Under-appreciated, yet eager detective Kaoru Utusmi is assigned to the case after a mutilated body is discovered in wasteground and identified as the repulsive ex of Hanaoka, who is immediately made the number one suspect. Yet her alibi is flawless and Utusmi is stumped as to where to go with the investigation. Once again she calls on her partner’s good friend physics professor Manabu Yukawa who relishes the challenge of unravelling seemingly impossible cases. Initially Manabu – nicknamed ‘Detective Galileo’ by the police – is unmoved by the case reasoning that it has little to do with the cerebral conundrums he usually involves himself in. When he finds out that his old college friend Ishigami could be involved, the intellectual battle that awaits proves to be irresistible.

U.K. viewers will, like myself, immediately think of ‘Johanthan Creek’ with regards to ‘Suspect X’ and the prior ‘Galileo’ television series. Both characters are lateral thinking, puzzle-solving protagonists who have less interest in actual justice and more in the conquering of the seemingly impossible. Both have a certain social ineptitude that marks them as eccentric geniuses and both rely on their bewildered female colleague to bring them into the real world. While the BBC series is a more darkly humorous crime series, ‘Galileo’ and especially ‘Suspect X’ is a more straight forward proposition, though no less enjoyable because of it.

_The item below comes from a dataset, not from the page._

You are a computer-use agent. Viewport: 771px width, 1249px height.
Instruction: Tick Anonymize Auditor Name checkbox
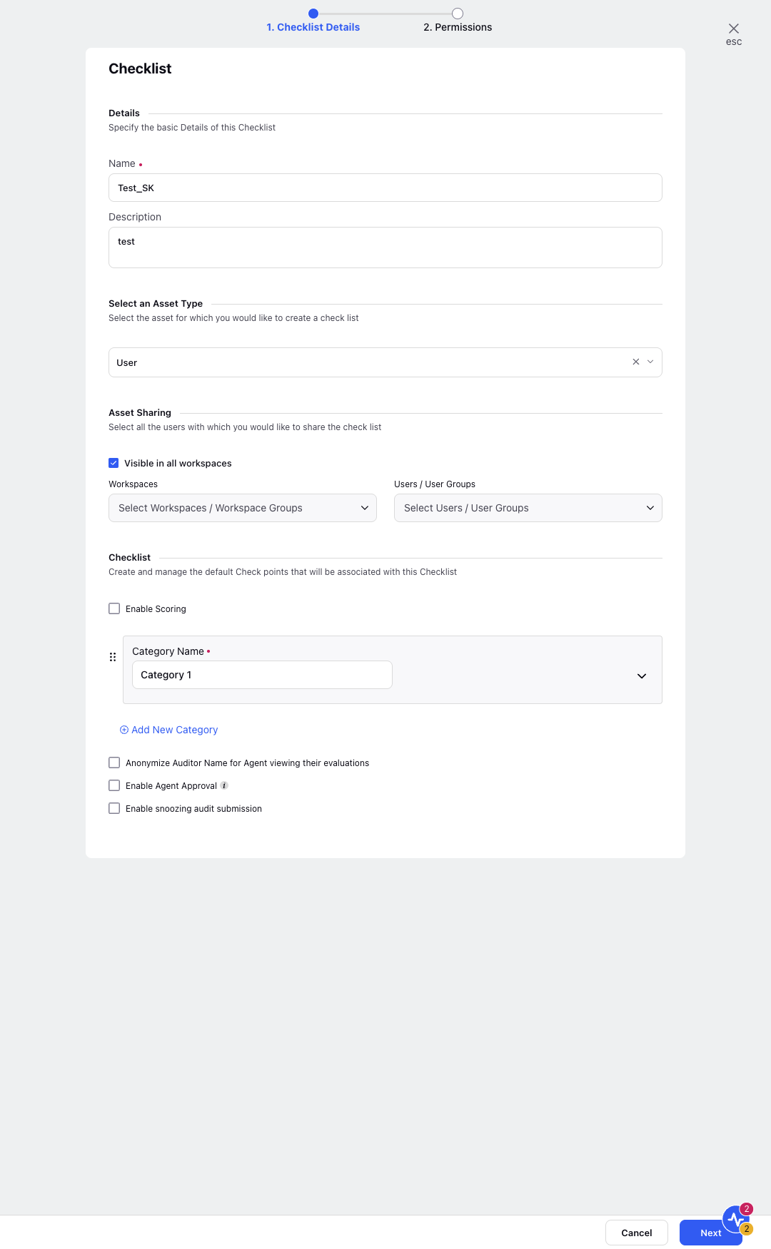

Any truly great detective story is only partly about the twists and turns of the narrative: the characterisation are what ultimately determine the dynamic. The ever wonderful ‘Columbo’ gave the killer’s identity away within the first few frames, yet the real pleasure was seeing this dishevelled hero outwit the supercilious suspects. In ‘Suspect X’  the same applies, but there are more twists within the narrative to trick those who think they’ve seen it all before. Again much enjoyment is derived from the eccentricity of its hero, yet the story is brave enough the blur the distinctions between the two sides with the audience’s emotions subtly changing throughout. The killers and the accomplice are fleshed out enough to be sympathetic and their motives not as dark as the usual genre fare. The skill of ‘Suspect X’ is that, while the viewer is drawn into this strange empathy, a twist awaits to turn pulls the rug from underneath them.

Former J-Pop star Masaharu Fukuyama is a reliably stoic Manabu Yukawa, a handsome yet unapproachable physics obsessive who distances himself from everyday minutiae.  Shinichi Tsutsumi steals his thunder in this particular story, though, as the depressed maths lecturer whose last chance of meaningful contact with the outside world is when he assists the cover-up next door. It’s difficult not to be moved by his tentative attempts at friendship even though later actions show just how obsessive he has become. ‘Suspect X’ plays with the usual hero/villain dynamic before settling into a denouement that reveals the complexity the audience was hitherto unaware of.

Although not particularly cinematic – ‘Suspect X’ is as equally at home on the small screen as the series behind it – those familiar with the characters will enjoy seeing them tackle their first big screen outing. Those of us who have not seen the television series will also find much to savour as ‘Galileo’ – our oddball hero – could quite easily join the vast pantheon of much-loved detectives with similar quirks. It therefore offers something, albeit not as substantial as it might have been, for nearly everyone.